Alıntı yazı

Mevlüt Dağdeviren | 9.09.2019
Nurettin Küçük, Dalsan İzmir Karşıyaka bayisi Deniz Şenli İnşaat şirketinin ortağı… Ancak Nurettin Bey'in Dalsan’la öyküsü 23 yıl öncesine dayanıyor. Beni hayrete düşüren ilk şey emekli olduktan sonra bu sektöre giren bir kişinin yakaladığı başarı oldu. Çünkü Nurettin Bey, iş hayatına inşaat ya da alçı dekorasyon işleri ile başlamıyor. İktisadi İdari Bilimler Fakültesi mezunu olan Nurettin Küçük, yıllarca akaryakıt sektöründe yöneticilik yaptıktan sonra emekli olmuş. Emekli olmadan önce ve emekli olduktan sonra da önemli firmaların muhasebe defterlerini tutmuş, yani muhasebecilik de yapmış. Ancak kendi deyimi ile eğitim kariyerinin bunduğu muhasebe alanının, en azından o günlerde ‘alaveresi-dalaveresi’ çok olduğu için pek sevmemiş. Ama onu emeklilik hayatının ilk yıllarında alçı sektörüne taşıyan da yine muhasebeciliği olmuş.
Nurettin Bey, o ilginç geçişi şöyle anlatıyor: “Bu sektöre hasbelkader geçiş yaptığıma ben de şaşırıyorum. Çünkü bu benim kendi mesleğimden emekli olduktan sonra girdiğim bir sektör oldu. Emekli olduktan sonra bir tanıdığım beni bir firmaya muhasebeci olarak tavsiye etmiş. Uzun yıllar yaptım, para kazanmıyor diye sevmedim muhasebe işini. O zamanlar hep yalan dolandı. Mali müşavirliği dahi almadım bekledim. Emekli olmadan önceki dönemde de 30-40 firmanın defterini tutmuştum. O yüzden emekli olunca biri tavsiye etmiş, beni tavsiye ettiği firma da meğer alçı işleri yapıyormuş. Muhasebeci olarak girdik, çalıştık. Derken bir süre sonra ayrılmaya karar verdim. Ama orada çalışan bir mimar bana ‘ağabey gitme, ben de bu işleri yapmayı planlıyorum, birlikte yaparız’ dedi. İşte o gün bugündür bu işin içindeyim.”

Veri satırları
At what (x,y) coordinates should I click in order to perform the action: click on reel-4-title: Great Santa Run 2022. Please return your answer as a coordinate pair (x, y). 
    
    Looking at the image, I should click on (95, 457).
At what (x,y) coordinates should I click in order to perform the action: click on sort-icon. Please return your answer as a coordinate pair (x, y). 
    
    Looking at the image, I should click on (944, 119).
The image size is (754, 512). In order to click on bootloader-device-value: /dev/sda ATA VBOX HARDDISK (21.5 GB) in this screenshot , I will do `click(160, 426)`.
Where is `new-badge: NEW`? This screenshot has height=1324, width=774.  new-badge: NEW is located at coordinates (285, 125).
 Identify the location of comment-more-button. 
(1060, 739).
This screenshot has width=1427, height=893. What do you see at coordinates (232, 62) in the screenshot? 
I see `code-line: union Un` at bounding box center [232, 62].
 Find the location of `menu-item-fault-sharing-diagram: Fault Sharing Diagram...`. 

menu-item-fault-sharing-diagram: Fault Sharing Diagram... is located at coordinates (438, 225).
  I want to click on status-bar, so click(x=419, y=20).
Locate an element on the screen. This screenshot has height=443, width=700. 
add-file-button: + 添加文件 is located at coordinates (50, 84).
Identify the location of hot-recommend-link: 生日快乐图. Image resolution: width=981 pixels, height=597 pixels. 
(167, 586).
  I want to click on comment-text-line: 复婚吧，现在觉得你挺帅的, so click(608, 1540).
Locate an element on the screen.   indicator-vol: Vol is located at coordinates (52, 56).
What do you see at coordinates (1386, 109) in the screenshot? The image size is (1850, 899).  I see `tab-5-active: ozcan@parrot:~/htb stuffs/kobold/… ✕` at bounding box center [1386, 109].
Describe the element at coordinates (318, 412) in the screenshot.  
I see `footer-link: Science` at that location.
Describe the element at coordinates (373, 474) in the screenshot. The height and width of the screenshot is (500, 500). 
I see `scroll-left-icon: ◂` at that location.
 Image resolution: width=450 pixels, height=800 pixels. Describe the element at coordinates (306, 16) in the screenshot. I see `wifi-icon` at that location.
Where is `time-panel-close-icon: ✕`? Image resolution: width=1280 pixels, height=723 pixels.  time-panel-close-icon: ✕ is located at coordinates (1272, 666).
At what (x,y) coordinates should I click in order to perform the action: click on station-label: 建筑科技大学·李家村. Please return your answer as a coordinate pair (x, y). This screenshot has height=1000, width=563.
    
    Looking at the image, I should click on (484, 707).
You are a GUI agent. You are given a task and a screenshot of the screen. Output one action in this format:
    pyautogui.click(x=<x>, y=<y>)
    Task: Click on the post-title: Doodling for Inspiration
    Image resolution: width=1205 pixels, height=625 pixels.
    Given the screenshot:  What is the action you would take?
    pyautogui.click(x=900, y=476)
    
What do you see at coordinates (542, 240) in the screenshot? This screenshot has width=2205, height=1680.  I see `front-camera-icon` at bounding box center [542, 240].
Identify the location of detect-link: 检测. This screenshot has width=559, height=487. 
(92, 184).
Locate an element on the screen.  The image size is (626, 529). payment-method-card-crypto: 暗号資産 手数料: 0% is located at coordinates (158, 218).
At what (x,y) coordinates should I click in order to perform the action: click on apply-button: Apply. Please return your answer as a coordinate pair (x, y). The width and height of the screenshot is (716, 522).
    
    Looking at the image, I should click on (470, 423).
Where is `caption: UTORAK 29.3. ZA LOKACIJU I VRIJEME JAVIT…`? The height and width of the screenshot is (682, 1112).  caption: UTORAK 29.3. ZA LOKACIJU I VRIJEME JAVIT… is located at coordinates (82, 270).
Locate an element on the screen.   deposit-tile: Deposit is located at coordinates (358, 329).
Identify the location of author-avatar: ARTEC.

Yapılacak iş
Nurettin Küçük'ün alçı sektörüne geçişini anlatan yazıyı kaldığı yerden sürdürün. Satırlar, yazıdan bağımsız ayrı bir malzemedir.

Yazılı yanıt
İlk ortaklık
İşte o mimarla başlayan alçı sektörü macerası, Nurettin Küçük’e, çok az insana nasip olabilecek bir başarının ilk adımı olmuş. Küçük, “O mimar arkadaşla bir ortaklık kurduk, onu bir yere getirdik ya da getirmeye çalıştık. Çünkü ben başarısızlığı asla kabul etmeyen biriyim. Aldığım bütün firmaları iflas noktasından alıp zirveye taşımışımdır. Onunla beraber devam etseydik, Karşıyaka’da başka bir markanın yaşama şansı yoktu. Bugün 23 yıllık emeğin ardından Karşıyaka bölgesine Dalsan’ı tanıtan benim diyebiliyorum. Çünkü benim sektöre girdiğim ilk zamanlarda başka bir marka piyasaya hakimdi. Karşıyaka’da arasan bir tane Dalsan bulamazdın. Burada, biz onlarla ticari bir rekabete girdik ama şu anda Karşıyaka bölgesinde arasan bir torba o markanın ürününü bulamazsın” diye konuştu.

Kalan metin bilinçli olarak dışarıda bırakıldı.